In cells, organs and whole organisms, nutrient sensing is key to maintaining homeostasis and adapting to a fluctuating environment¹. In many animals, nutrient sensors are found within the enteroendocrine cells of the digestive system; however, less is known about nutrient sensing in their cellular siblings, the absorptive enterocytes¹. Here we use a genetic screen in Drosophila melanogaster to identify Hodor, an ionotropic receptor in enterocytes that sustains larval development, particularly in nutrient-scarce conditions. Experiments in Xenopus oocytes and flies indicate that Hodor is a pH-sensitive, zinc-gated chloride channel that mediates a previously unrecognized dietary preference for zinc. Hodor controls systemic growth from a subset of enterocytes—interstitial cells—by promoting food intake and insulin/IGF signalling. Although Hodor sustains gut luminal acidity and restrains microbial loads, its effect on systemic growth results from the modulation of Tor signalling and lysosomal homeostasis within interstitial cells. Hodor-like genes are insect-specific, and may represent targets for the control of disease vectors. Indeed, CRISPR–Cas9 genome editing revealed that the single hodor orthologue in Anopheles gambiae is an essential gene. Our findings highlight the need to consider the instructive contributions of metals—and, more generally, micronutrients—to energy homeostasis.
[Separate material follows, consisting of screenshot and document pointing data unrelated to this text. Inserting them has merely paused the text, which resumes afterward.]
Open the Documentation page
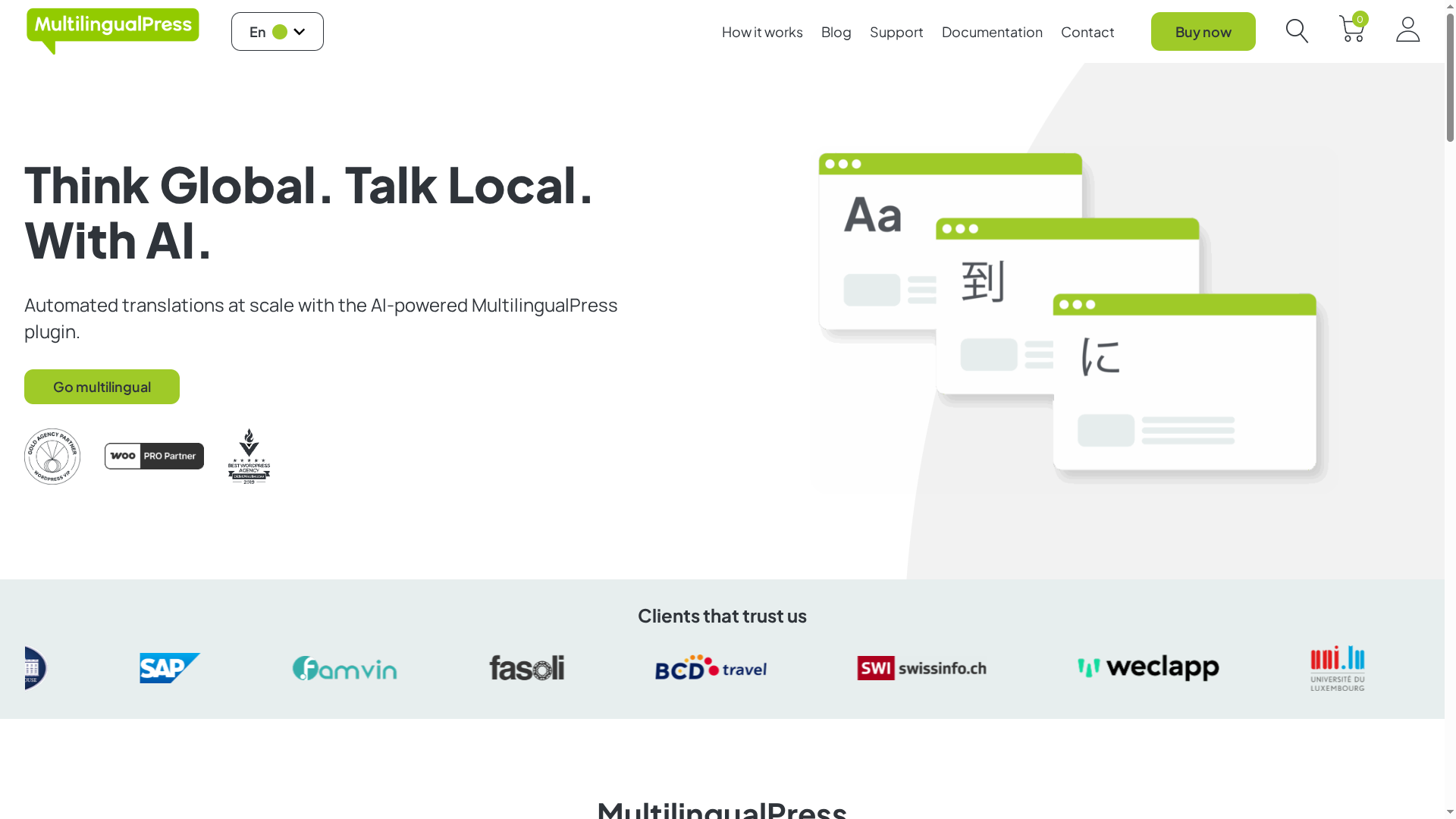[x=992, y=32]
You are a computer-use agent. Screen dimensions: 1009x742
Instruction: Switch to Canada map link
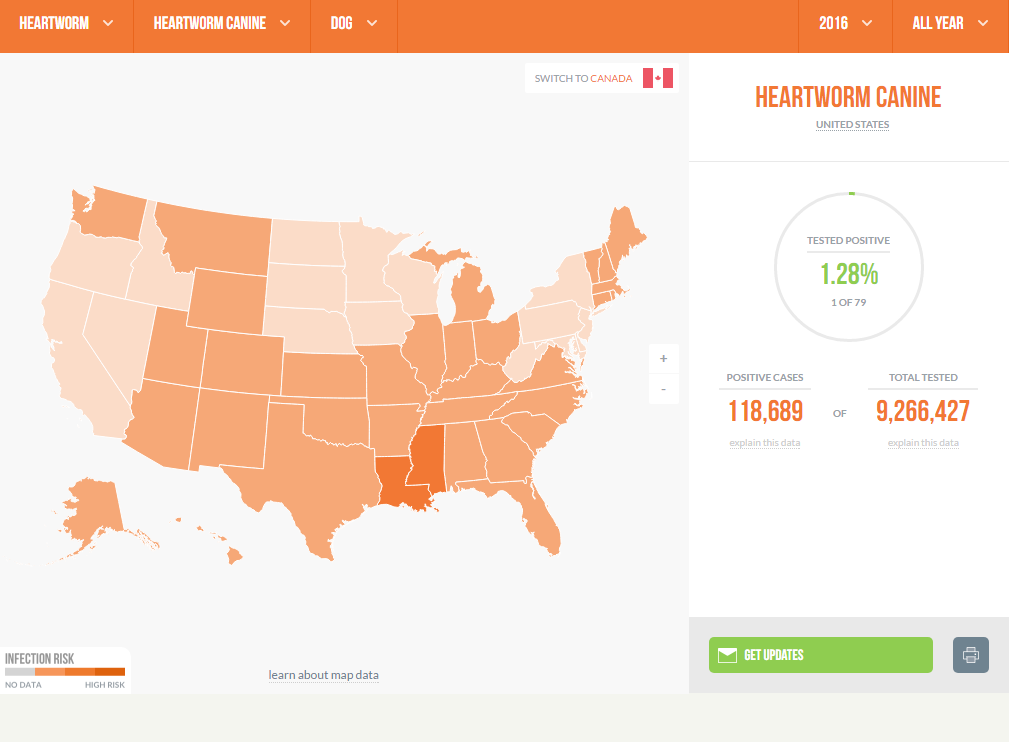pyautogui.click(x=584, y=78)
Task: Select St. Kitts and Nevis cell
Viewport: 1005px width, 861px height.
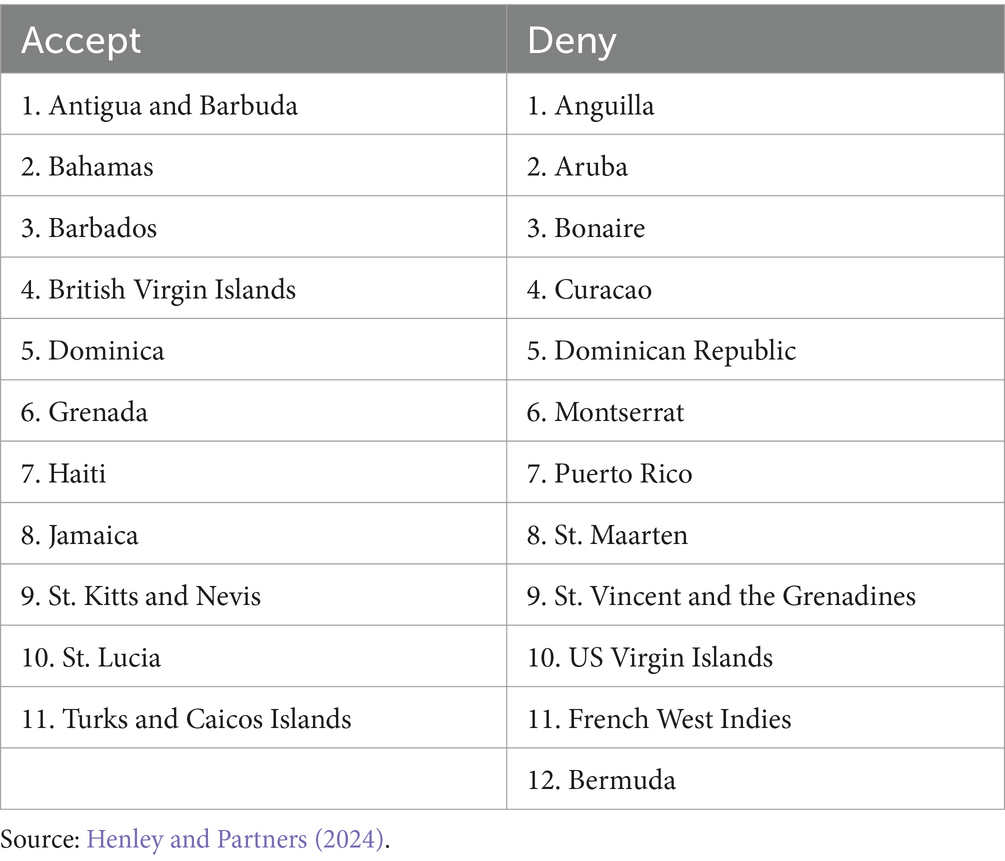Action: pyautogui.click(x=253, y=595)
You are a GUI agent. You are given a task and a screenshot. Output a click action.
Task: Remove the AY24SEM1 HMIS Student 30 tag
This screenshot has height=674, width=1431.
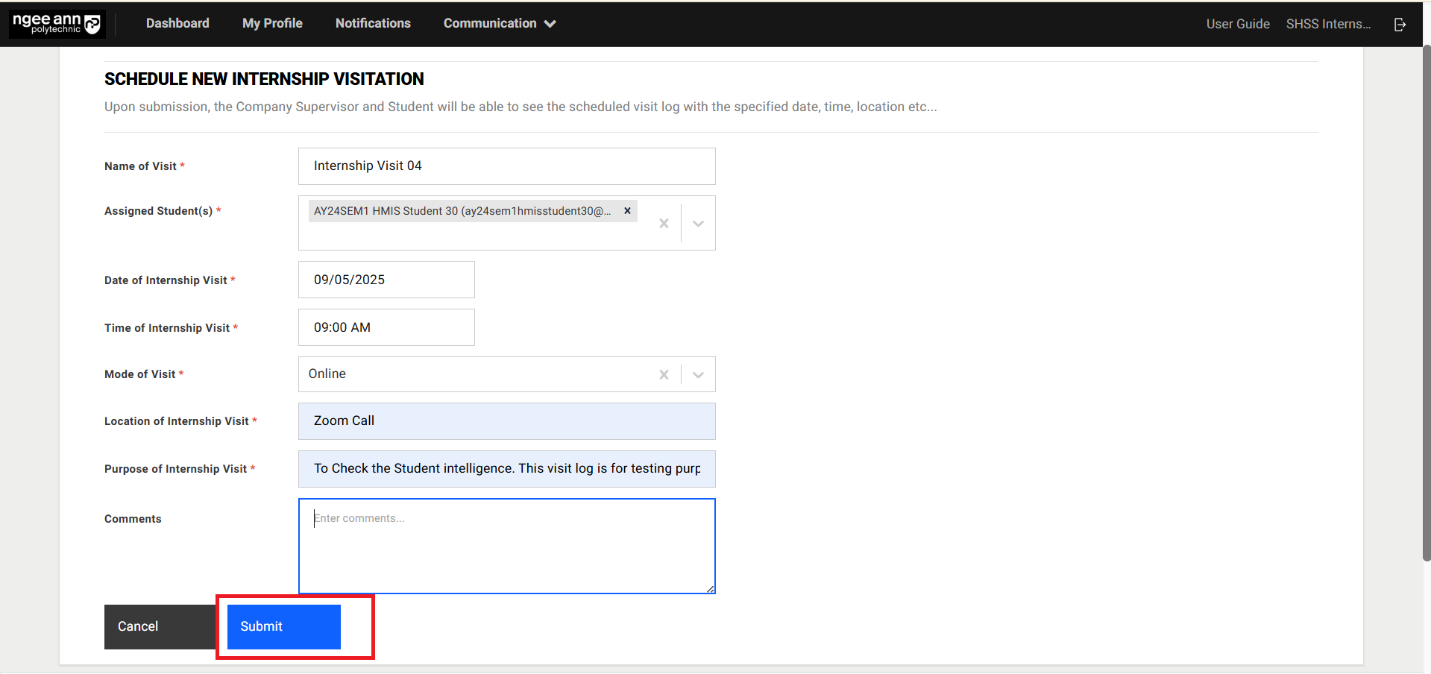tap(627, 211)
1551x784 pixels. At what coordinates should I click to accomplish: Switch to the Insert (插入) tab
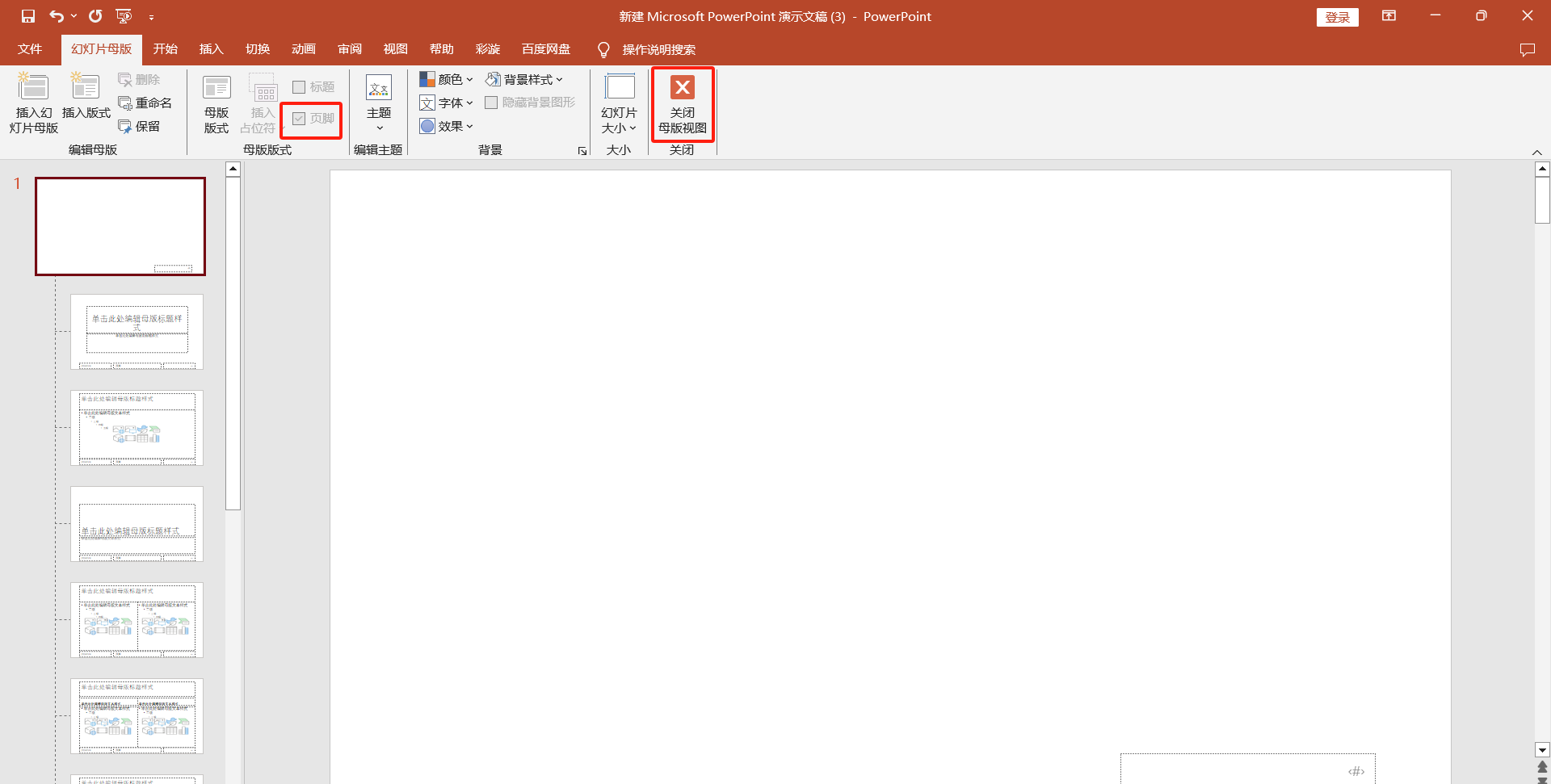(211, 49)
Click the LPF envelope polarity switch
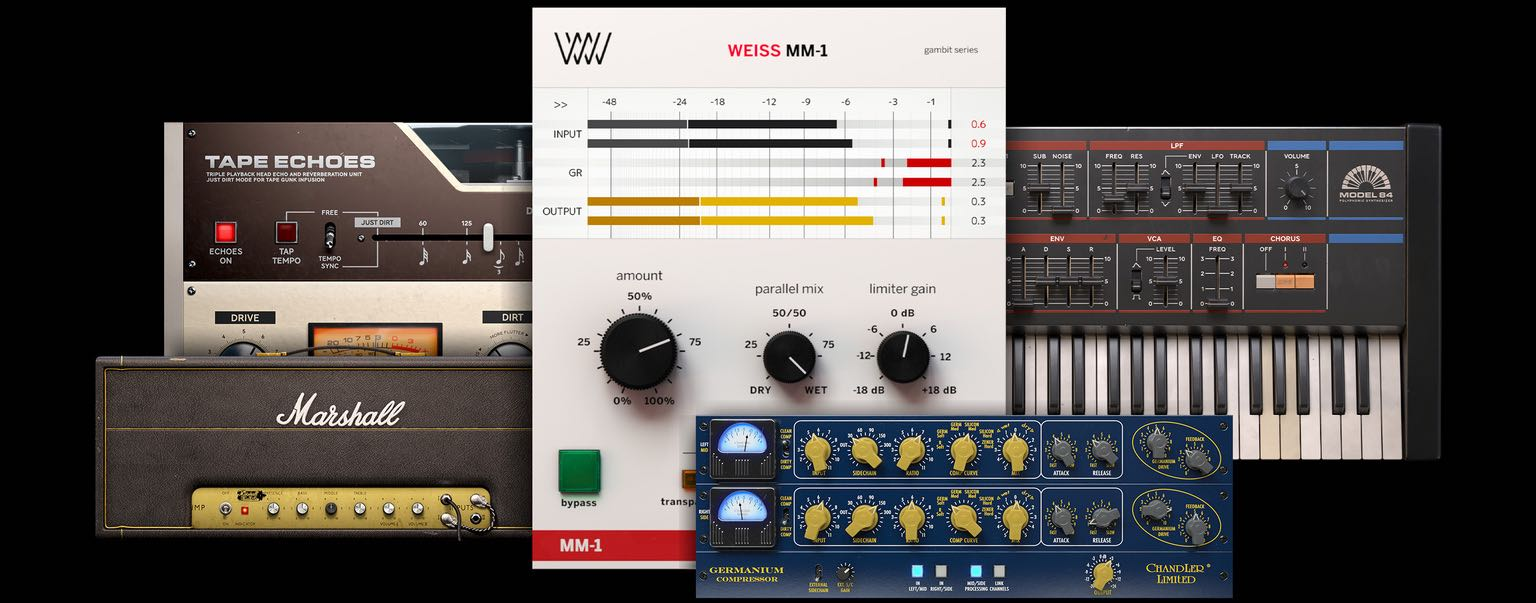 coord(1165,188)
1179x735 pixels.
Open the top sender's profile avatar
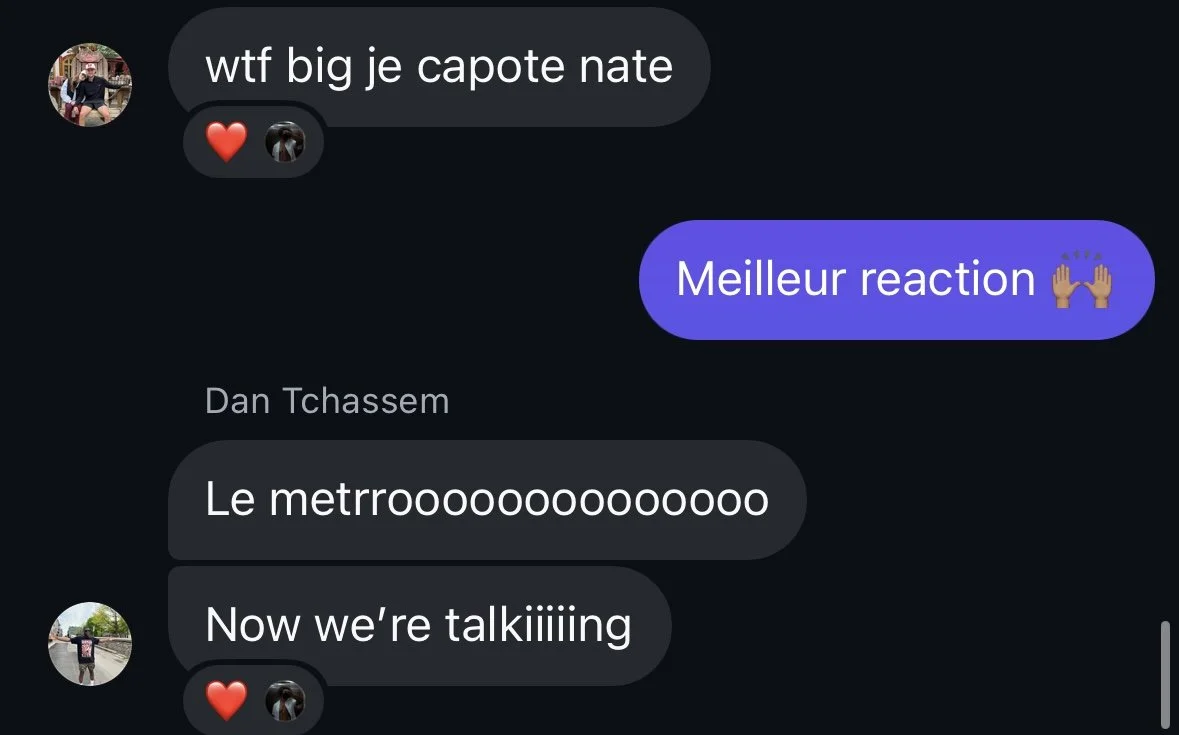click(x=90, y=85)
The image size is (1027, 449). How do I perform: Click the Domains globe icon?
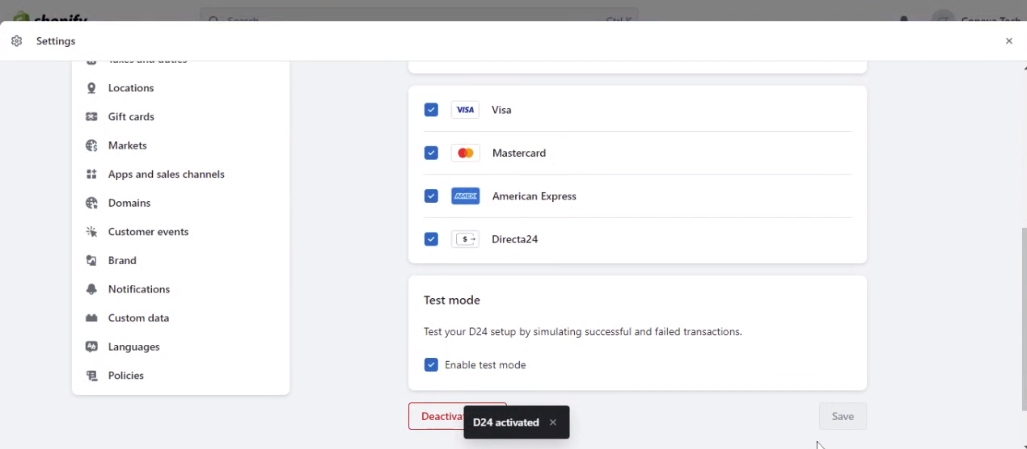pos(92,203)
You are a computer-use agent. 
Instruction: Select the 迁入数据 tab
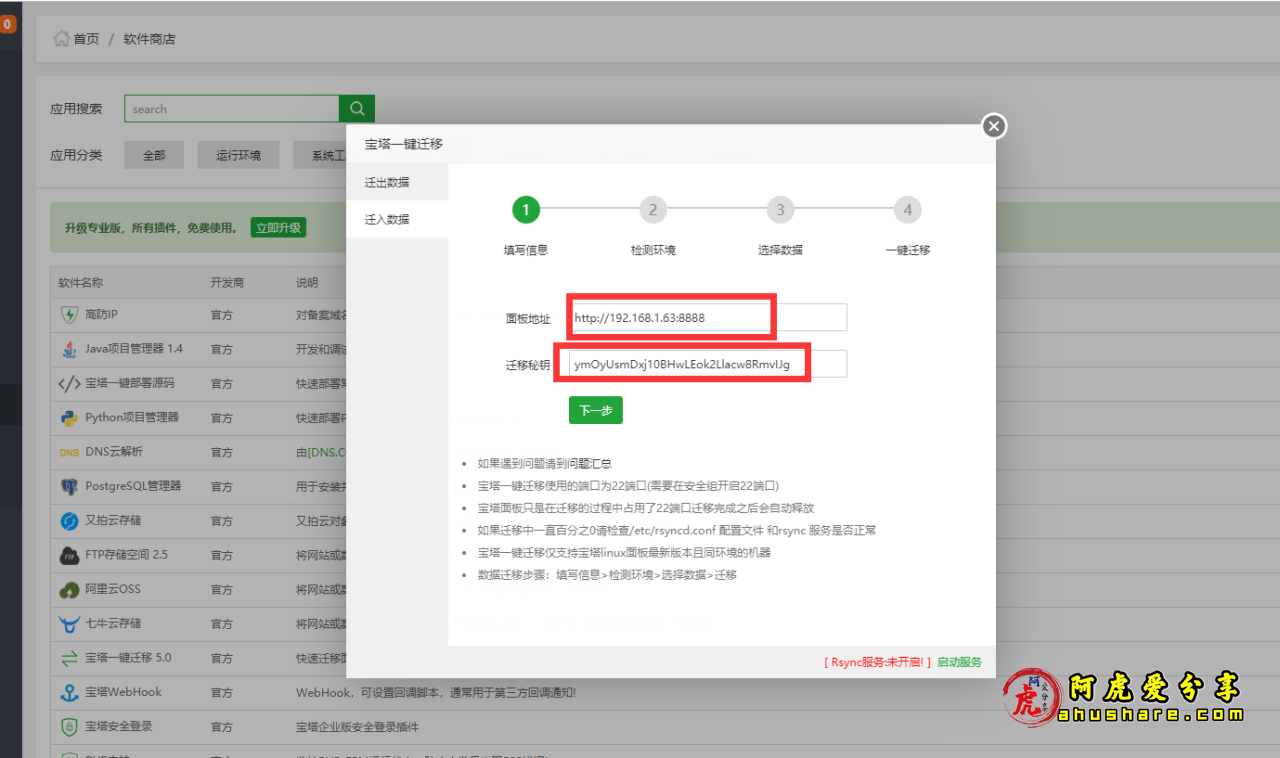(x=387, y=219)
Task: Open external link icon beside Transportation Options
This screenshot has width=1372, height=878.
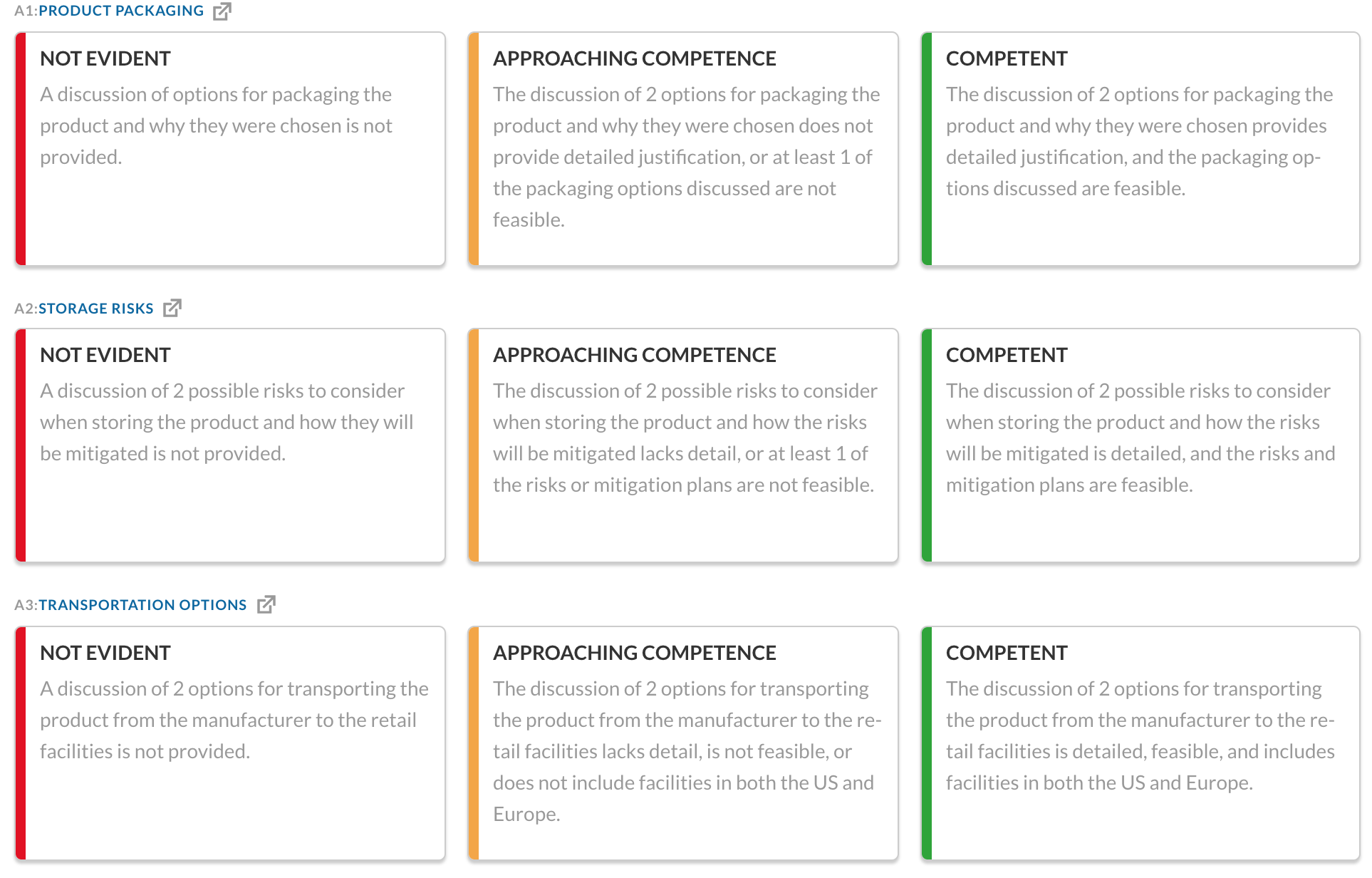Action: coord(266,604)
在细胞、器官和整个生物体中，营养感应是维持体内平衡和适应波动环境的关键¹。在许多动物中，营养传感器存在于消化系统的肠内分泌细胞中。^{然而，对于它们的同胞细胞——吸收性肠细胞1}中的营养感应知之甚少。在这里，我们在黑腹果蝇中使用遗传筛选来识别 Hodor，这是一种肠细胞中的离子型受体，可维持幼虫的发育，特别是在营养缺乏的条件下。非洲爪蟾的实验卵母细胞和果蝇表明，Hodor 是一种 pH 敏感的锌门控氯化物通道，可调节以前未被认识的对锌的饮食偏好。Hodor 通过促进食物摄入和胰岛素/IGF 信号传导来控制肠细胞子集（间质细胞）的全身生长。虽然 Hodor 维持肠腔酸度并抑制微生物负荷，但其对全身生长的影响是由间质细胞内 Tor 信号传导和溶酶体稳态的调节引起的。Hodor 样基因是昆虫特异性的，可能代表控制疾病媒介的目标。事实上，CRISPR-Cas9 基因组编辑揭示了冈比亚按蚊中的单一hodor直系同源物是必不可少的基因。我们的研究结果强调需要考虑金属——更一般地说，微量营养素——对能量稳态的有益贡献。